Start of Block

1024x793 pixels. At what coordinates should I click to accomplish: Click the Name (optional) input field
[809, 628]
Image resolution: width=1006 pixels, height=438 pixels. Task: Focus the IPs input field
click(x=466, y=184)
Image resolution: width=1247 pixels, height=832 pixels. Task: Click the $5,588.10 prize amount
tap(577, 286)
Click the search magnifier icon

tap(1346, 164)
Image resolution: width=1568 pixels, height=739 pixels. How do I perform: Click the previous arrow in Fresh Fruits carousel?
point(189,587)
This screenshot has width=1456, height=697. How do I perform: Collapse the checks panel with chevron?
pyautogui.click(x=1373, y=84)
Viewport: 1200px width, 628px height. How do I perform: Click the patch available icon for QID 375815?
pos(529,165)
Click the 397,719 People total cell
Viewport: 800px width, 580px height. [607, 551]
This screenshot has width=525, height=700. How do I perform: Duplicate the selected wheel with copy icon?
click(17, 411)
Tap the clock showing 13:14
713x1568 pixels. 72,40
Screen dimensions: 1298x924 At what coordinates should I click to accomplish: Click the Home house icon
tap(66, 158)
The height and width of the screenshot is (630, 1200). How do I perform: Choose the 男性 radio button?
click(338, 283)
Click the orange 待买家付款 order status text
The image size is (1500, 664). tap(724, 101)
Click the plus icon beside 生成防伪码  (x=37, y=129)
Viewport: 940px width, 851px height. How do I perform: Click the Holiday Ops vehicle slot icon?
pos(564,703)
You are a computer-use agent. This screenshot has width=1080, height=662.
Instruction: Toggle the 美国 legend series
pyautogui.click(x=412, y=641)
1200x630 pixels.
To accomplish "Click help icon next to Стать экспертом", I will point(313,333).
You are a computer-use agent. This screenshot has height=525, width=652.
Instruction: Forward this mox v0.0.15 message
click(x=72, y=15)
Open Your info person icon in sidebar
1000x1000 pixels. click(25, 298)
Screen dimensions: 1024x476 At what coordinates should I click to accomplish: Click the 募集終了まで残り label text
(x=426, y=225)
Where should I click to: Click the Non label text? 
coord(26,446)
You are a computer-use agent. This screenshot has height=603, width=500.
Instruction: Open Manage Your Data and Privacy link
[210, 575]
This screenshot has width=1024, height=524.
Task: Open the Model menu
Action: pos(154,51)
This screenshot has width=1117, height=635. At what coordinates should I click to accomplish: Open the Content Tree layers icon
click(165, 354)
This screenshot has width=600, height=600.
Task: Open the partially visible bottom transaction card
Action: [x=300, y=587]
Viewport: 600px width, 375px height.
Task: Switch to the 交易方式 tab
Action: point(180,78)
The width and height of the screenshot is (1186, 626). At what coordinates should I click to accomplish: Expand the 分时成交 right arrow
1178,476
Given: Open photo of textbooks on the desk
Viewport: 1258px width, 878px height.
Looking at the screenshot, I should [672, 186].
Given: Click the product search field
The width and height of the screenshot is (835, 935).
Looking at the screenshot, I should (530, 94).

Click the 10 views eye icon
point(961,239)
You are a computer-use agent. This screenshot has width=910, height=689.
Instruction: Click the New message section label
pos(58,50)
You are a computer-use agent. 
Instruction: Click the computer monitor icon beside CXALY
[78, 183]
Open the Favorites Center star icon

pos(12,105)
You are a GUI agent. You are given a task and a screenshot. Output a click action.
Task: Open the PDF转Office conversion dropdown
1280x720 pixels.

End of Block

TASK DESCRIPTION
Reproduce the material above. Do not change a word.

EXERCISE RESULT
1024x793 pixels. At what coordinates should I click to accomplish: Click the Name (optional) input field
[809, 628]
Image resolution: width=1006 pixels, height=438 pixels. Task: Focus the IPs input field
click(x=466, y=184)
Image resolution: width=1247 pixels, height=832 pixels. Task: Click the $5,588.10 prize amount
tap(577, 286)
Click the search magnifier icon

tap(1346, 164)
Image resolution: width=1568 pixels, height=739 pixels. How do I perform: Click the previous arrow in Fresh Fruits carousel?
point(189,587)
This screenshot has width=1456, height=697. How do I perform: Collapse the checks panel with chevron?
pyautogui.click(x=1373, y=84)
Viewport: 1200px width, 628px height. How do I perform: Click the patch available icon for QID 375815?
pos(529,165)
Click the 397,719 People total cell
Viewport: 800px width, 580px height. [607, 551]
This screenshot has width=525, height=700. How do I perform: Duplicate the selected wheel with copy icon?
click(17, 411)
Tap the clock showing 13:14
713x1568 pixels. 72,40
Screen dimensions: 1298x924 At what coordinates should I click to accomplish: Click the Home house icon
tap(66, 158)
The height and width of the screenshot is (630, 1200). How do I perform: Choose the 男性 radio button?
click(338, 283)
Click the orange 待买家付款 order status text
The image size is (1500, 664). tap(724, 101)
Click the plus icon beside 生成防伪码  (x=37, y=129)
Viewport: 940px width, 851px height. How do I perform: Click the Holiday Ops vehicle slot icon?
pos(564,703)
You are a computer-use agent. This screenshot has width=1080, height=662.
Instruction: Toggle the 美国 legend series
pyautogui.click(x=412, y=641)
1200x630 pixels.
To accomplish "Click help icon next to Стать экспертом", I will point(313,333).
You are a computer-use agent. This screenshot has height=525, width=652.
Instruction: Forward this mox v0.0.15 message
click(x=72, y=15)
Open Your info person icon in sidebar
1000x1000 pixels. click(25, 298)
Screen dimensions: 1024x476 At what coordinates should I click to accomplish: Click the 募集終了まで残り label text
(x=426, y=225)
Where should I click to: Click the Non label text? 
coord(26,446)
You are a computer-use agent. This screenshot has height=603, width=500.
Instruction: Open Manage Your Data and Privacy link
[210, 575]
This screenshot has width=1024, height=524.
Task: Open the Model menu
Action: pos(154,51)
This screenshot has width=1117, height=635. At what coordinates should I click to accomplish: Open the Content Tree layers icon
click(165, 354)
This screenshot has width=600, height=600.
Task: Open the partially visible bottom transaction card
Action: [x=300, y=587]
Viewport: 600px width, 375px height.
Task: Switch to the 交易方式 tab
Action: point(180,78)
The width and height of the screenshot is (1186, 626). At what coordinates should I click to accomplish: Expand the 分时成交 right arrow
1178,476
Given: Open photo of textbooks on the desk
Viewport: 1258px width, 878px height.
Looking at the screenshot, I should [672, 186].
Given: Click the product search field
The width and height of the screenshot is (835, 935).
Looking at the screenshot, I should (530, 94).

Click the 10 views eye icon
point(961,239)
You are a computer-use agent. This screenshot has width=910, height=689.
Instruction: Click the New message section label
pos(58,50)
You are a computer-use agent. 
Instruction: Click the computer monitor icon beside CXALY
[78, 183]
Open the Favorites Center star icon

pos(12,105)
You are a GUI agent. You are given a task and a screenshot. Output a click action.
Task: Open the PDF转Office conversion dropdown
1280x720 pixels.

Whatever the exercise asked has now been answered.